Telegram blocks Navalny’s chatbots during election

Photo: IANS


The Russian government still has a strong influence on Telegram despite lifting a ban last year as the encrypted messaging app has temporarily blocked all of the Kremlin critic Alexei Navalny’s chatbots during voting in the country’s parliamentary election this weekend.

Company founder Pavel Durov said that Telegram would obey an election law barring campaigning during elections, calling the law “legitimate”, reports Engadget. The move comes despite the nature of the bots and Durov’s past statements.

One of the bots, Smart Voting, was only meant to identify candidates that could unseat the dominant United Russia party, not just Navalny’s Russia of the Future Party. Durov also decried tech giants Apple and Google for removing the Smart Voting mobile app from their respective app stores, calling it a “dangerous precedent” that tolerated censorship.

The country under President Vladimir Putin has routinely cracked down on any political dissent, including actions against Navalny himself (such as an attempted assassination linked to Russian agents) and a long-running effort to quash the broader Smart Voting effort, the report said.

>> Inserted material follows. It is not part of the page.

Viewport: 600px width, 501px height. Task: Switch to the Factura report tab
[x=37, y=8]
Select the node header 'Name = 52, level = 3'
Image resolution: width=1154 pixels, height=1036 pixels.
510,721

Officials both threatened Apple and Google with fines and have gone so far as to try and throttle internet infrastructure providing access to Smart Voting, it added.

Russians vote on Sunday in the final stretch of a three-day parliamentary election that the ruling party is expected to win after a sweeping crackdown that crushed Kremlin critic Alexei Navalny’s movement and barred opponents from the ballot.

The expected win by the ruling United Russia party will be used by the Kremlin as proof of support for President Vladimir Putin despite malaise over years of faltering living standards.

The party that backs Russia’s 68-year-old leader faces a ratings slump, state pollsters say, but remains more popular than its closest rivals on the ballot, the Communist Party and nationalist LDPR party, which often back the Kremlin.

United Russia holds nearly three-quarters of the State Duma’s 450 seats. That dominance last year helped the Kremlin pass constitutional reforms that allow Putin to run for two more terms as president after 2024, potentially staying in power until 2036.